Правда, тот образованный, видный и веселый парень пробыл у них на Химкомбинате совсем не долго.
– Не волнуйся, мама, так и должно было случиться. Игорёк мой родом из Москвы, – объяснила его неожиданный отъезд Ольга. – А здесь успел раньше других завершить полагающуюся работу к будущей защите дипломного проекта.
Потом, спустя долгие месяцы, когда уже и Кашина-младшая стала дипломированным инженером-технологом, не только узнала из досужих разговоров но и своими собственными глазами Любовь Андреевна увидела, к чему привело ухаживание за её дочерью столичного приятеля.
– Ты жениху о своей беременности сообщила? – спросила мать в разговоре, состоявшемся в действительно отдельной общежитской комнате у дочери.
– Нет, мама, когда рожу, тогда и дам весточку, — услышала в ответ.

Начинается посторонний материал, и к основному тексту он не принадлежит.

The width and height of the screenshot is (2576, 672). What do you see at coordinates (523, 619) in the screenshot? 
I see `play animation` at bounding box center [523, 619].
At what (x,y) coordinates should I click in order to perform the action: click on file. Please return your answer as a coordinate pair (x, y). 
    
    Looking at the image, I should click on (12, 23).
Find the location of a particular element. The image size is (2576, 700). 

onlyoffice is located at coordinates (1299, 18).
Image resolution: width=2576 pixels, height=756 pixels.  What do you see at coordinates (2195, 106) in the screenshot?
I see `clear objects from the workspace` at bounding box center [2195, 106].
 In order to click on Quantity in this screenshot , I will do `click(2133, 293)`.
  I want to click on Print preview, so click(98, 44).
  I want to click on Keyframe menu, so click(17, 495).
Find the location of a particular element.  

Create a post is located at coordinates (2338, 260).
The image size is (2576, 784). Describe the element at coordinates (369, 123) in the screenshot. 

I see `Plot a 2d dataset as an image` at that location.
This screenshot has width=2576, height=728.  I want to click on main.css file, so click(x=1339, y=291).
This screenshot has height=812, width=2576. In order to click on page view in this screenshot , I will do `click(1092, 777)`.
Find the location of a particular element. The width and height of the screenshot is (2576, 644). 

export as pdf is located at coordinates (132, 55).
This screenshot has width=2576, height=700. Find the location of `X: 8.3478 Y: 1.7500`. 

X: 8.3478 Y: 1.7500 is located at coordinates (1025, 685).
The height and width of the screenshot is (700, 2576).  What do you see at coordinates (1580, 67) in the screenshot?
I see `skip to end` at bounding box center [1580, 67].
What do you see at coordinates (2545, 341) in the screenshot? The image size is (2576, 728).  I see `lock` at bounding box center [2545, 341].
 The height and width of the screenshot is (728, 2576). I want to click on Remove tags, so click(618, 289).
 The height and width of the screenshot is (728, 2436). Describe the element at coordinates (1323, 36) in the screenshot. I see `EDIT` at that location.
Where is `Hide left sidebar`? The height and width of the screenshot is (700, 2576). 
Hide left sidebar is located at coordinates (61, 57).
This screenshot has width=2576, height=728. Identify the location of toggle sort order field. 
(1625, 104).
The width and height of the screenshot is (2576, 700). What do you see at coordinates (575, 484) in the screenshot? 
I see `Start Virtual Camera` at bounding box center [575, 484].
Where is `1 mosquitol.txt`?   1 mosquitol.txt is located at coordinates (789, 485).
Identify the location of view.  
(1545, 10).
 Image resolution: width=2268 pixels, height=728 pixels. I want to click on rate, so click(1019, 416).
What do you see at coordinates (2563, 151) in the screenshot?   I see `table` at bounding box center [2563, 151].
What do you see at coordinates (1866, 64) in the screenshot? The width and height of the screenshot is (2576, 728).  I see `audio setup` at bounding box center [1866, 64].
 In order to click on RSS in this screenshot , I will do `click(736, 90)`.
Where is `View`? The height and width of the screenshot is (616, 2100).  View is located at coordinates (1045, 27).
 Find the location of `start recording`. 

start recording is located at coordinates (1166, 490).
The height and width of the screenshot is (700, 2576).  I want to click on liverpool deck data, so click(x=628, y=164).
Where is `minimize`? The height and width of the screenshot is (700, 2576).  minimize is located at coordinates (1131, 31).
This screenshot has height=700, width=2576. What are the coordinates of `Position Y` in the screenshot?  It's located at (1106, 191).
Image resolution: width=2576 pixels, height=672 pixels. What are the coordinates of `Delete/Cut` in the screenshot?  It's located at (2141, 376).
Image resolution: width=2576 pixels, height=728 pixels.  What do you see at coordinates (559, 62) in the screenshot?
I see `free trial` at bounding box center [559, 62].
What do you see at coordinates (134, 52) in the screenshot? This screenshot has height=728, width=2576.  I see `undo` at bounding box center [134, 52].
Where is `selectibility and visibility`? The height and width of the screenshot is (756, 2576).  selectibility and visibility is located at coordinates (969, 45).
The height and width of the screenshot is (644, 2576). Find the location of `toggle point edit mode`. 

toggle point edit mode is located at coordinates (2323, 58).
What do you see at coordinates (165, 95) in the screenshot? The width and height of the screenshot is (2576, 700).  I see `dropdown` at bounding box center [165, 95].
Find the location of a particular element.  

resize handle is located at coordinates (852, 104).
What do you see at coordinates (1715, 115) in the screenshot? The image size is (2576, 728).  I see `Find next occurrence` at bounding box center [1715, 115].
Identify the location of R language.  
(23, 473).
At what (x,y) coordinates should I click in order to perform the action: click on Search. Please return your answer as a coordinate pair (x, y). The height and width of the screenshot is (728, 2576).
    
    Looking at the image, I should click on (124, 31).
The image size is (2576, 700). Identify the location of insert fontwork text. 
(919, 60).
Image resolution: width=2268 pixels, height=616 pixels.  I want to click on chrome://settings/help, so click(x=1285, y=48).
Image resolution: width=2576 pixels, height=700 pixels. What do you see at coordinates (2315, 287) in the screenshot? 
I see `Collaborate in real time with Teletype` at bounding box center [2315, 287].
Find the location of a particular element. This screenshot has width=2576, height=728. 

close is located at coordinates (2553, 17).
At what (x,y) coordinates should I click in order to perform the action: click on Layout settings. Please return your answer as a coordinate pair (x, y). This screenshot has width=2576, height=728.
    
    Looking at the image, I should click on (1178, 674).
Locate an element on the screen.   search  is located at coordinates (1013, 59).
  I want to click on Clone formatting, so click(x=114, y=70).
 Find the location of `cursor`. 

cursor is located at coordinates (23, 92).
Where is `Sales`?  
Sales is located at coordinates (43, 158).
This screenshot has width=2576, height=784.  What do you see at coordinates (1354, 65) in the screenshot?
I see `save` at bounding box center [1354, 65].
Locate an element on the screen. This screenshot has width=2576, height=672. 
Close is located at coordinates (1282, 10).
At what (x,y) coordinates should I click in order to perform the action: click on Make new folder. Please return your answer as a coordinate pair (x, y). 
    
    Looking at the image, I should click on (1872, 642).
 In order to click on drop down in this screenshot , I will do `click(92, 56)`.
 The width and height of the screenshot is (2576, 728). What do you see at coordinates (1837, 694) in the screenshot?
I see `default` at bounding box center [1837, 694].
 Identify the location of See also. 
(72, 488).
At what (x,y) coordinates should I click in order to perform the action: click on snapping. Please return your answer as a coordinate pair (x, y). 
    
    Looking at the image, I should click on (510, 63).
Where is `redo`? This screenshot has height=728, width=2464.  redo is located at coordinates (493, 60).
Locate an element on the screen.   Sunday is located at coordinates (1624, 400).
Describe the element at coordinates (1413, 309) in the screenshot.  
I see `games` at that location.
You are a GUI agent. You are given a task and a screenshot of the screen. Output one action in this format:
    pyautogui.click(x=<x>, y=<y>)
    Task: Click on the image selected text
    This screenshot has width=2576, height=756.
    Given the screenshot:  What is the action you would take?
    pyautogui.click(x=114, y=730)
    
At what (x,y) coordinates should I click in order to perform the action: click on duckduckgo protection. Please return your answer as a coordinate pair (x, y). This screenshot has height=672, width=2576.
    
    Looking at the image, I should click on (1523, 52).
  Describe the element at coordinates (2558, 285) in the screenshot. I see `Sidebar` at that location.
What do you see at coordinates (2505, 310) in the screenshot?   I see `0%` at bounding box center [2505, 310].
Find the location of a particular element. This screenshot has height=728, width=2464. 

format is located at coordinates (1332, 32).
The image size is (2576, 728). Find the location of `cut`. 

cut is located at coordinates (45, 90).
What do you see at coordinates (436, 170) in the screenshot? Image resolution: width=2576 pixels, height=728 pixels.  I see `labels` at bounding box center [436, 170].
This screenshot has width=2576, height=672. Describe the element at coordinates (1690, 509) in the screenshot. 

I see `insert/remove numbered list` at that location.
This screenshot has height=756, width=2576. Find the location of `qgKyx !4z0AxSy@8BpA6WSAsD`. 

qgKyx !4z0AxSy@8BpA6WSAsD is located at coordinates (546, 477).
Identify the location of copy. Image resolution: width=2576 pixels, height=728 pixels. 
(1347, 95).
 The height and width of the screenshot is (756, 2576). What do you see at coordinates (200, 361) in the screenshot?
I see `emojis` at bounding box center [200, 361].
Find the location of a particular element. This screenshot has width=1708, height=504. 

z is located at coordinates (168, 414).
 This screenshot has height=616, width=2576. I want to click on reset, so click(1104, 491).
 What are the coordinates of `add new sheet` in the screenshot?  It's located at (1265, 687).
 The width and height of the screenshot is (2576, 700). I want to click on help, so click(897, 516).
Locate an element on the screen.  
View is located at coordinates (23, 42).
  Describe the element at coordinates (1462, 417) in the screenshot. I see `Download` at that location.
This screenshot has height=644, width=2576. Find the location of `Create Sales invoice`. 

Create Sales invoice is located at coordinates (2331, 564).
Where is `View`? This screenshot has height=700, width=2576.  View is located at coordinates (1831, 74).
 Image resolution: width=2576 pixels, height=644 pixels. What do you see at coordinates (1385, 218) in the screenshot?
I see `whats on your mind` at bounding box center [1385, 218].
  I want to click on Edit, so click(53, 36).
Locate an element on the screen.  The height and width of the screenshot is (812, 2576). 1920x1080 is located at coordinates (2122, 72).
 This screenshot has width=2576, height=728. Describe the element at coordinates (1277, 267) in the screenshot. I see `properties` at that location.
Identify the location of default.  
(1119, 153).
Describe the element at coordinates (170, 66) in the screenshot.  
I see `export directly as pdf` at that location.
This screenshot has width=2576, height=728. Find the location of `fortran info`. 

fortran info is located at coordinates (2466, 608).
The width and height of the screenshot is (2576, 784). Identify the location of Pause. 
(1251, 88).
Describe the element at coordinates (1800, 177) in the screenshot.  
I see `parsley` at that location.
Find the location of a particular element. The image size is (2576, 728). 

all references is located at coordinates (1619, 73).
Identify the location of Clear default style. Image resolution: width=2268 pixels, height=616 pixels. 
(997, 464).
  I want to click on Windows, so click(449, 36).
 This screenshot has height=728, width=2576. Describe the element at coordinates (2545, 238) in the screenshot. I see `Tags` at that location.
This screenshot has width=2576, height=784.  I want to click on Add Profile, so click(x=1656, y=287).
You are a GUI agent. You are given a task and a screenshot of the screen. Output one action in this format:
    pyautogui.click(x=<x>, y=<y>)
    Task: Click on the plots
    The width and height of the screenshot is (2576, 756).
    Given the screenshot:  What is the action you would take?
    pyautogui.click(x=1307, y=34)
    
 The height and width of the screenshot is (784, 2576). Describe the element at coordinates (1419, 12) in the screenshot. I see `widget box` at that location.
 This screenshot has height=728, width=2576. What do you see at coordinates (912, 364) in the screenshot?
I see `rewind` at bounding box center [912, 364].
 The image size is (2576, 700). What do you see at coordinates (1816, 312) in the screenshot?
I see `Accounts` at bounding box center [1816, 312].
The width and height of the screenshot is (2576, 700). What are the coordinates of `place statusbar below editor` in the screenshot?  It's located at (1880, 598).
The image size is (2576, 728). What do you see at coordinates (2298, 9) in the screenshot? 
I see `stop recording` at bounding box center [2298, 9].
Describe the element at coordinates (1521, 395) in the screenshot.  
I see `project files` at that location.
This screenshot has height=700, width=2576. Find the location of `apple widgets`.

Любовь Андреевна опешила от подобной недальновидности. Захотела вразумить, дать наставление:
– Нужно обратиться к институтскому начальству, общественности!
И всё напрасно.
Не успокоило и продолжение разговора.
– Что буду зря Игорька беспокоить – беспечно отмахнулась Ольга. – Обещал скоро за мной вернуться, говорит, что любит...
...Слушал всю эту столь же банальную, как и вполне обычную историю Крылов в салоне маршрутного «Икаруса», трясущегося на выбоинах дорожного асфальта.
– Ну и как, сообщила Игорю о рождении Наденьки? Что ответил? – явно не подумавши, под грустным впечатлением от всего сейчас услышанного, брякнул он, желая показать собственный интерес к судьбе племянницы и её дочки.
Но Ольга после его откровенных слов вдруг замолчала. Даже переменилась лицом, на взгляд Кузьмы Андреевича. Затем, будто нахохлившись, поднялась с дерматинового сидения автобусного салона. Сказала же совсем не то, что желал услышать от неё родной дядя:
— Сейчас будет наша остановка, пора готовиться к выходу.
Следующим в тот день шоком для Крылова, считая известия о находке сестры, а потом и её смерти, стала встреча с внучатой племянницей.
...Её вывезли к ним в больничный холл – на встречу с родственниками в старенькой инвалидной коляске.